Well, I want to give you the best life possible. I go to work every day to make that happen for you. To give you what I had growing up, and things that I didn't. I don't have all the answers though. I'm learning as I go. And I'm definitely still working on this work/life/mom/wife groove.

So when we go to Walmart to exchange the batteries that I got that were the wrong size for the swing that you love (I love it too, it buys me another hour of sleep), and I forget to actually exchange them....thank you for your patience. Thank you in advance for your patience tomorrow when we go BACK to Walmart to really exchange them.

When I get oatmeal cereal accidentally instead of rice cereal (hey, it was organic, cut me some slack)....thank you for your patience. I'll just save it I guess. Maybe you can eat it at some point?

When I google "diaper rash" because I have no idea what one actually looks like (don't actually do that search, it's scary)...thank you again for your patience. Maybe I'll just call the doctor in the morning.

I promise I have this under control. It doesn't always seem like it, but I do. Like I said, I'm learning as I go. But so are you. We're learning together, and I do know one thing for sure...I love you, Mason.

Love,
Mom
B

Tuesday, July 16, 2013

Dear Mason, Rough Start, Sweet End!

Dear Mason,

We started our day together at about 4:30ish this morning. You were hungry and I was sleepy (seems we meet that way quite often and it always reminds me of a "you come here often?" joke). I brought you into my room and laid you down while I stumbled into the bathroom to make you a bottle. You screamed your head off.
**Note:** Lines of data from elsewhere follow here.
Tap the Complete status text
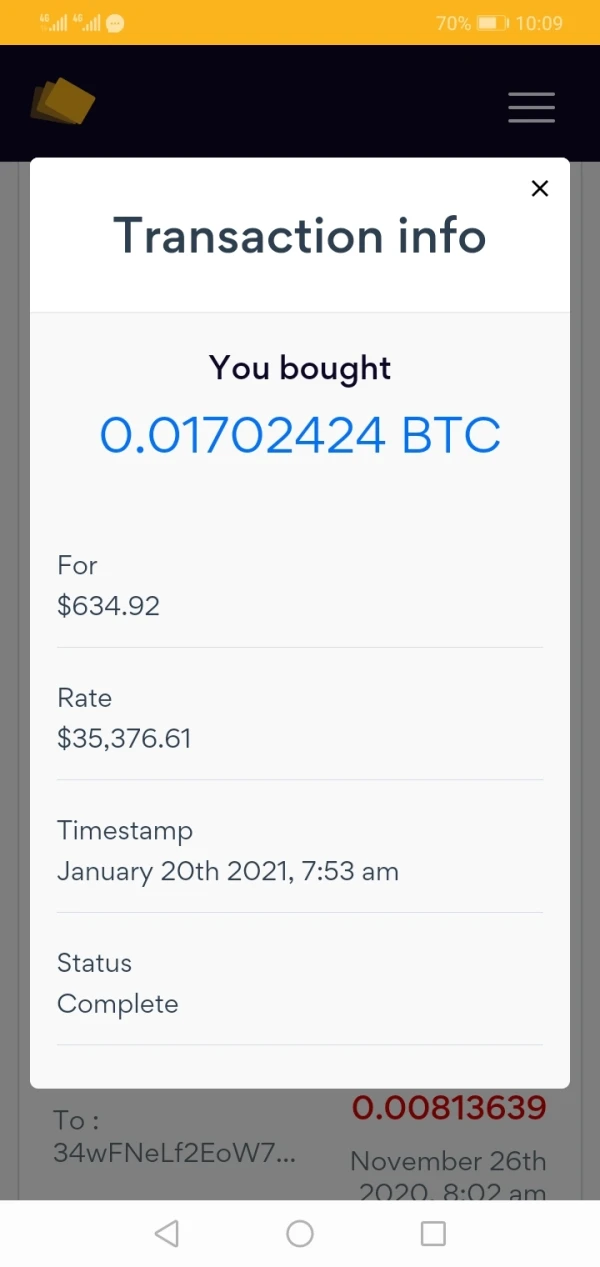600x1267 pixels. pos(117,1004)
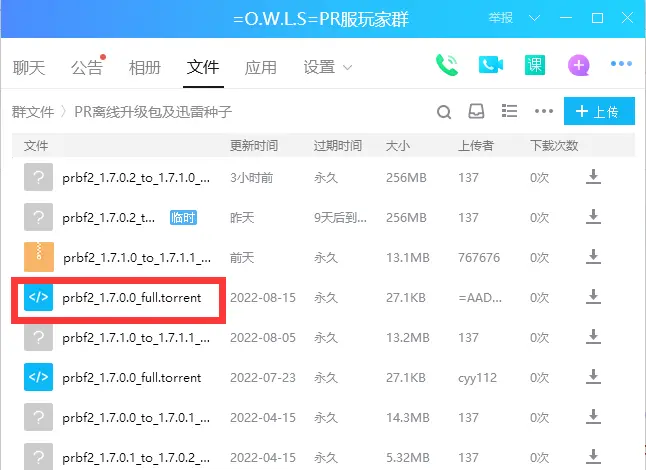This screenshot has width=646, height=470.
Task: Switch file list view mode
Action: pyautogui.click(x=510, y=111)
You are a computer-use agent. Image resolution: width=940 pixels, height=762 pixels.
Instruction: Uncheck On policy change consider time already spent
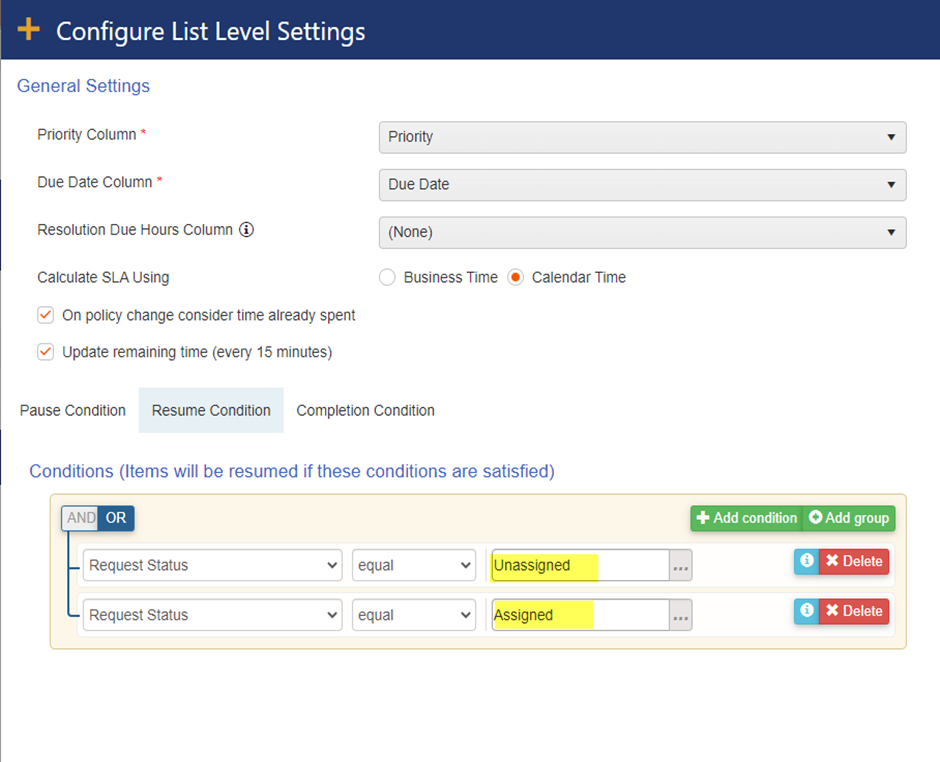(45, 315)
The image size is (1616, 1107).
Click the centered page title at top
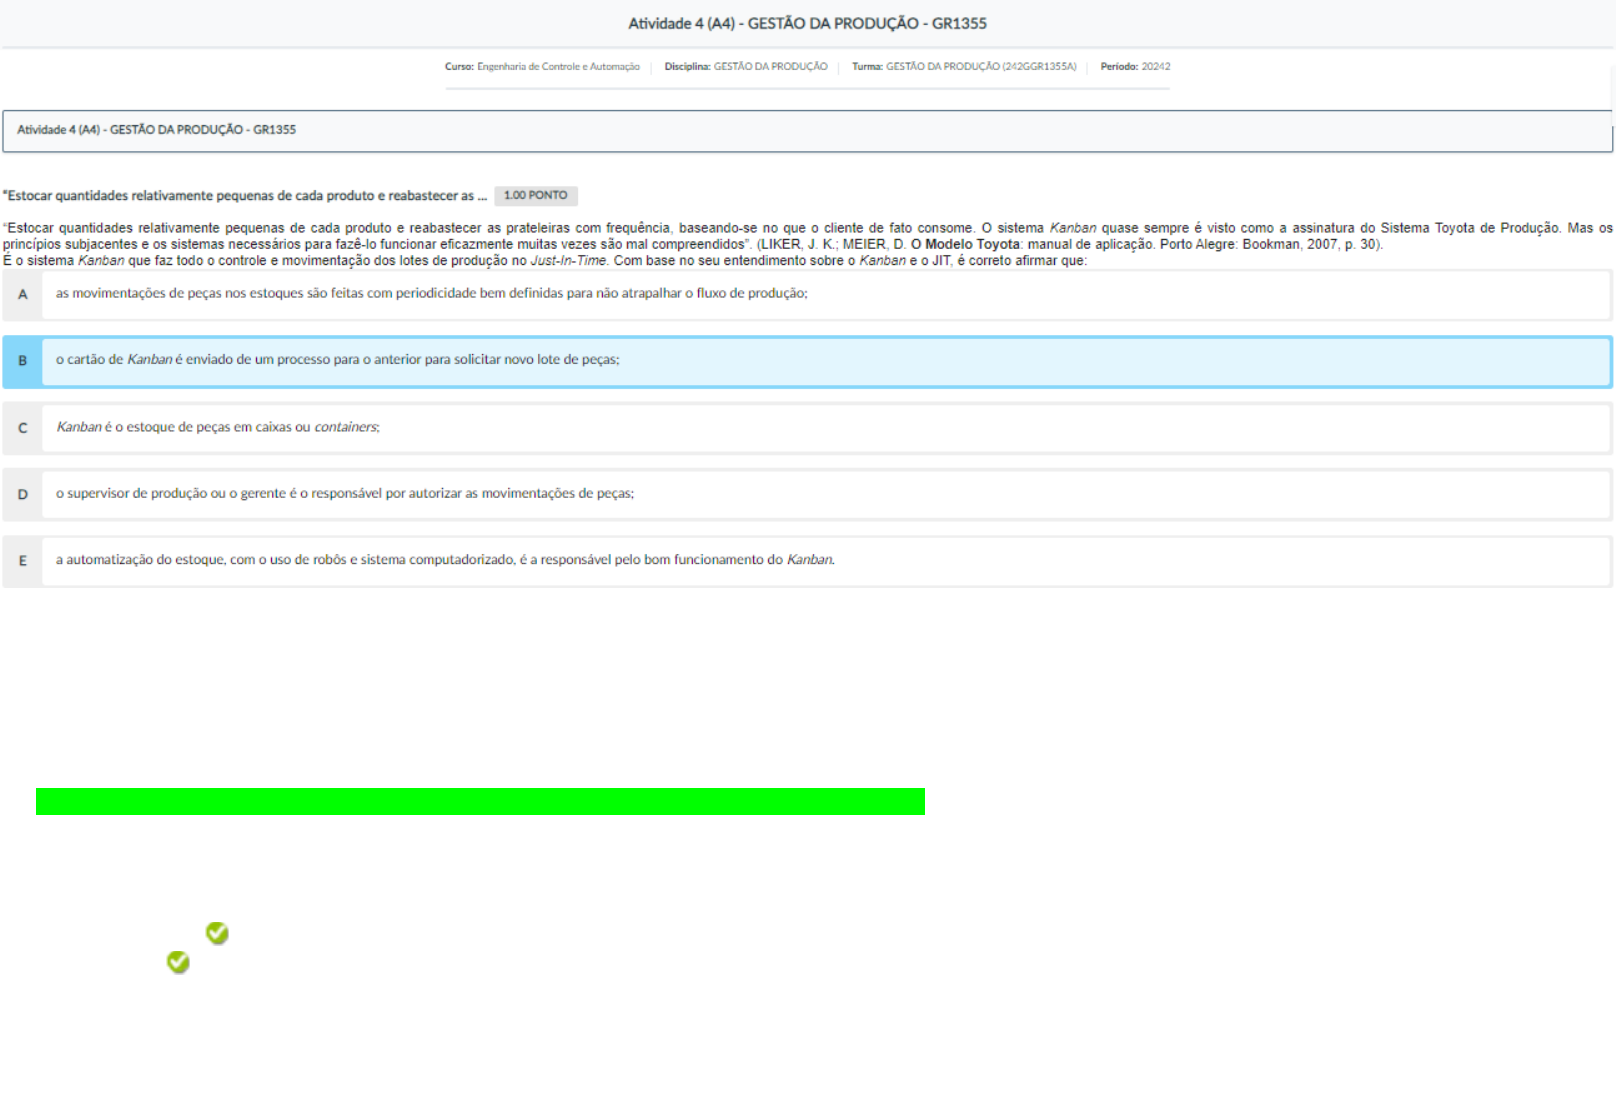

I tried to warn you about your face freezing like that, but you were too mad to hear me. Once you were fed and settled down, I put you in your swing. The one you love at daycare so much that your Dad and I bought one for you to have at home- now you have one upstairs and downstairs (Life must be really good when you're not more than a few feet away from your swing at any given time, right?). Well, awesome Mommy Moment #1 of the day happened right as I set you in the swing....I remembered that I bought the wrong batteries and the swing is dead. Great. I closed my eyes, wished on a star and all things holy, and put you in it anyway. To my complete astonishment, you decided to roll with it and looked up at me with your big eyes and smiled. I gave you your paci, crawled back in bed, and fell asleep to the sweet sound of you cooing to yourself. I must admit this is one of my favorite things that you're doing. I could listen to you "practice" your voice all day every day. You make noises and then smile because you are so proud of yourself.

Fast forward through a really rough morning and tough time getting out of the house-you cried ALL morning-  keep fast forwarding through a full day of daycare, hanging with our friends while I worked (your Daddy is out is town), being at my work for a bit, and screaming the entire way home and you finally get to the moment that I zip you in your swaddle, you relax, and I get to stare at you laying so sweetly and tiredly in your crib. These are the absolute best moments of my day. Your cheeks are so kissable and your lips do this really cute pouty thing. And you do your little baby yawn! Oh! It's too much sweetness to handle!

When people talk about "the little things in life," that moment is what they're talking about- You trusting me enough to feel safe enough to drift to sleep. Trusting that I'll be there at 4:30 am when you decide to wail for food. Well, you got it little man. I'll be there...whenever you need me...forever and always. I love you Mason.